[WHAT YOU SHOULD DO] Please repeat each line from the one holding "The width and" through the final line of the data, exactly as it stands, with no pictures.

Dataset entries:
________________
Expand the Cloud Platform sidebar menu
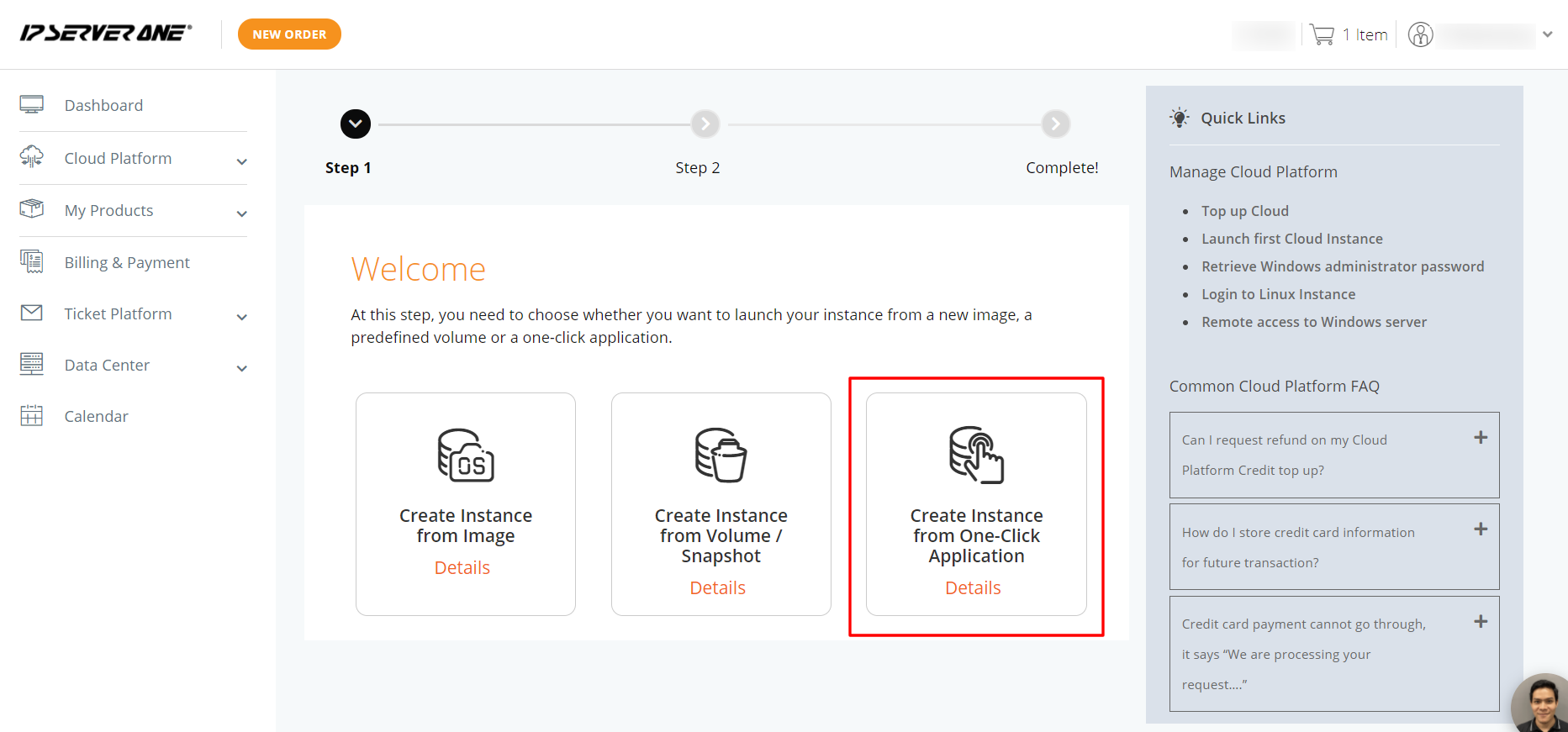This screenshot has width=1568, height=732. (118, 158)
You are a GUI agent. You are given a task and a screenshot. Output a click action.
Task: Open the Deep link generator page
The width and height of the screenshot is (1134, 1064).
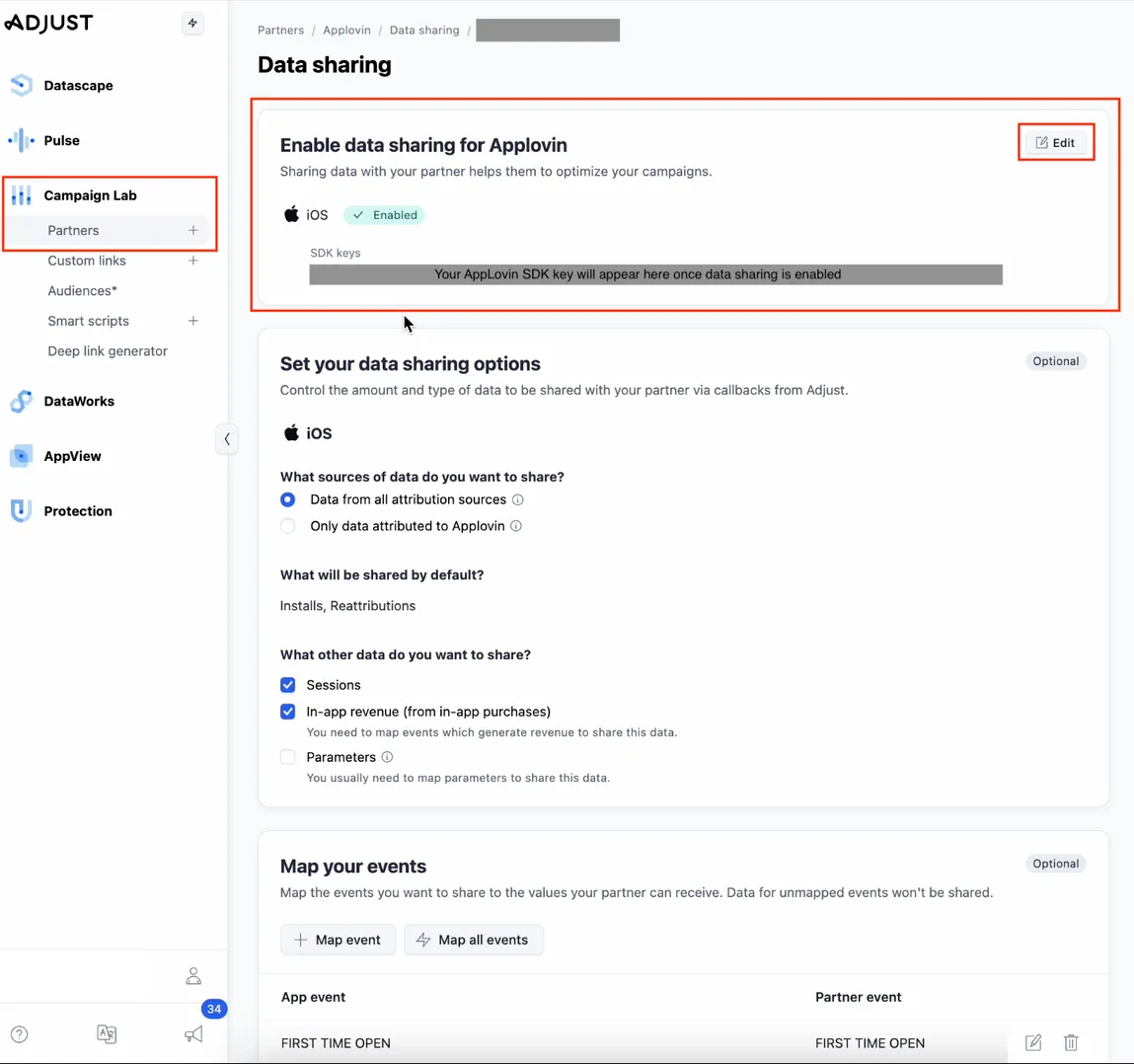(108, 350)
________________
[FINISHED TASK]
The width and height of the screenshot is (1134, 1064).
(108, 350)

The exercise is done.